0.3

5 1 0
                                    

Karena waktu tidak pernah berhenti.
-
-
-
-
-
----❛🦋¡!

POV Main Cast mode on

Aku melahap sarapan pagi ku cepat cepat. Semalam Xeera meneleponku, meminta ku agar menemani Rakha sebentar. Tentunya Xeera akan segera bekerja di kantor hari ini. Aku tidak keberatan untuk itu. Kebetulan sisa hariku untuk cuti masih 2 hari lagi. Aku masih bisa mempersiapkan banyak hal untuk masuk kerja lusa nanti.

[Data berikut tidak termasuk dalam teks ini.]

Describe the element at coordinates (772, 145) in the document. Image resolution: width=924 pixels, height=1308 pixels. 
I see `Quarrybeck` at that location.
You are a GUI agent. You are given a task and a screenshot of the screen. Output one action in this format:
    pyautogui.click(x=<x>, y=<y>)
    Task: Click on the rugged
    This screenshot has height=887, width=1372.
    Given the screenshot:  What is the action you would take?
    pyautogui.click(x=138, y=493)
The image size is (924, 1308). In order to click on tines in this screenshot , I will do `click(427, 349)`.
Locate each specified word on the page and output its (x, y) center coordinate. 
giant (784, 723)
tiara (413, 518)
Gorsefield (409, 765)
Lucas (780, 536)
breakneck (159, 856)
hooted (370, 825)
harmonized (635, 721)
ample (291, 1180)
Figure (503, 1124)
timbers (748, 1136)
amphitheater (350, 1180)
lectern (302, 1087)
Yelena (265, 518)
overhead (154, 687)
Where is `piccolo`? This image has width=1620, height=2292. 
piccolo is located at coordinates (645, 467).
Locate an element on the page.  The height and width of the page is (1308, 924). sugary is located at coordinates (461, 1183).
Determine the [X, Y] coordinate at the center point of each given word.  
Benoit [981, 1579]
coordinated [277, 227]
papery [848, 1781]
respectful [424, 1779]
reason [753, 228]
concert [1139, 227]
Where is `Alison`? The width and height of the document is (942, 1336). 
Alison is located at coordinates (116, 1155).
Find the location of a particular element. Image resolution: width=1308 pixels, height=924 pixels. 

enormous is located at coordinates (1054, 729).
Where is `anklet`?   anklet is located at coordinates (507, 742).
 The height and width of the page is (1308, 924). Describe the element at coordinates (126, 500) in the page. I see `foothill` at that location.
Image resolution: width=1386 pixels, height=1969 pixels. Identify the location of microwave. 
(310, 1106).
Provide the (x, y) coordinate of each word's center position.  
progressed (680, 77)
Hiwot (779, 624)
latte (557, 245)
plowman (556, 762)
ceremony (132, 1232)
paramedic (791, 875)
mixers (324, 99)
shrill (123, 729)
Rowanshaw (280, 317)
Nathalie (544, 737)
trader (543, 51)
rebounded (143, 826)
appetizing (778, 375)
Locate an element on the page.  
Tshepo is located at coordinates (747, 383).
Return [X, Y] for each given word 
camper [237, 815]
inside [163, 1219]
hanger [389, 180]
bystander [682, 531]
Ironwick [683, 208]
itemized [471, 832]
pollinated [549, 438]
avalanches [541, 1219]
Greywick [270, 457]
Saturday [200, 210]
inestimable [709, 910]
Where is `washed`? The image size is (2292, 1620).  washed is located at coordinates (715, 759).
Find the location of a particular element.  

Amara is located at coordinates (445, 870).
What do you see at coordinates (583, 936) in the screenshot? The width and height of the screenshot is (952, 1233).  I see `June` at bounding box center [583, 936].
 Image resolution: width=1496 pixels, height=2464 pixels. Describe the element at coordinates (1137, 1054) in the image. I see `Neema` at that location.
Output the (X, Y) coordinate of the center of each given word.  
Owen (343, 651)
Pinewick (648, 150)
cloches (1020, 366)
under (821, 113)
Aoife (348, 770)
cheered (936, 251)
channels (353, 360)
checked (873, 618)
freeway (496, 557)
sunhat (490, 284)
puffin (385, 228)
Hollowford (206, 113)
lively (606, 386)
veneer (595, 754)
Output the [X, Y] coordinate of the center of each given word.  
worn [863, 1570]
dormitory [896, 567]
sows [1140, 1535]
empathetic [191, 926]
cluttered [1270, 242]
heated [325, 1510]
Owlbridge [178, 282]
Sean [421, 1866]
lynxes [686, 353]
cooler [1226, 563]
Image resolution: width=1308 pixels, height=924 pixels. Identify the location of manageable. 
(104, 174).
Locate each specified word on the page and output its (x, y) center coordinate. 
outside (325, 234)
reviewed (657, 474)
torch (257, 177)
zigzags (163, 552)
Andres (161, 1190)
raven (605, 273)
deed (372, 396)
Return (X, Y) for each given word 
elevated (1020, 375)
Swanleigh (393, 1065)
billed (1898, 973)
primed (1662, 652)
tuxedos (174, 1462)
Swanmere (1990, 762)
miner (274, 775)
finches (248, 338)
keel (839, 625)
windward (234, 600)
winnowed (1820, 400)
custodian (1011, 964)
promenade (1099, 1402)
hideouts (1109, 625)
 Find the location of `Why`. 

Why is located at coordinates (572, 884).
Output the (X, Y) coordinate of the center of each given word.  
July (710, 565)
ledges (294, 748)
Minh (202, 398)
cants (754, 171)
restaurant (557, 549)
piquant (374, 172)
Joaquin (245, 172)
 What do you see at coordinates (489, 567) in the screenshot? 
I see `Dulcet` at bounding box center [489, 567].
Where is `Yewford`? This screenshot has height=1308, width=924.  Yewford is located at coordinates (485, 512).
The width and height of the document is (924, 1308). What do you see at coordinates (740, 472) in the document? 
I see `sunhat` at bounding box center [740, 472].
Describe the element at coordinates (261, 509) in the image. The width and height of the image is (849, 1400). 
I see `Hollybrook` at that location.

Dering suara telepon genggam ku berbunyi nyaring di atas meja makan. Tertera nama Xeera di layar. Aku mengangkat telfon.

"Halo Ra, kenapa?"
"Halo Al, lo masih lama ke rumah sakitnya?"
"Bentar lagi Ra, gue lagi sarapan soalnya,"
"Oke deh, jangan telat ya Al. Sekalian kalo boleh bawain bubur buat Rakha. Oiya obat nya Rakha ada di drawer ya,"
"Iya Ra, aman aman,"
"Oke dadah, jangan macem macem lo awas aja," Setelahnya ku dengar kekehan kecil dari bibir Xeera.
"Hahahaha santai Raaaa,"
"Al right, gue titip Rakha ya. Kalo ada apa apa telpon gue aja, Byeee."
"Iyaaa, Byeee Ra."

Aku menyelesaikan sarapanku, lalu segera meneguk segelas air putih. Tanpa berlama lama di Apartemen aku segera meraih kunci mobil dan bergegas menuju Rumah Sakit.

---

Diperjalanan aku mengetuk-ngetuk setir mobil. Ketahuilah pagi ini benar benar macet. Waktu ku sedikit tersita karna mencari tukang bubur ayam beberapa menit yang lalu.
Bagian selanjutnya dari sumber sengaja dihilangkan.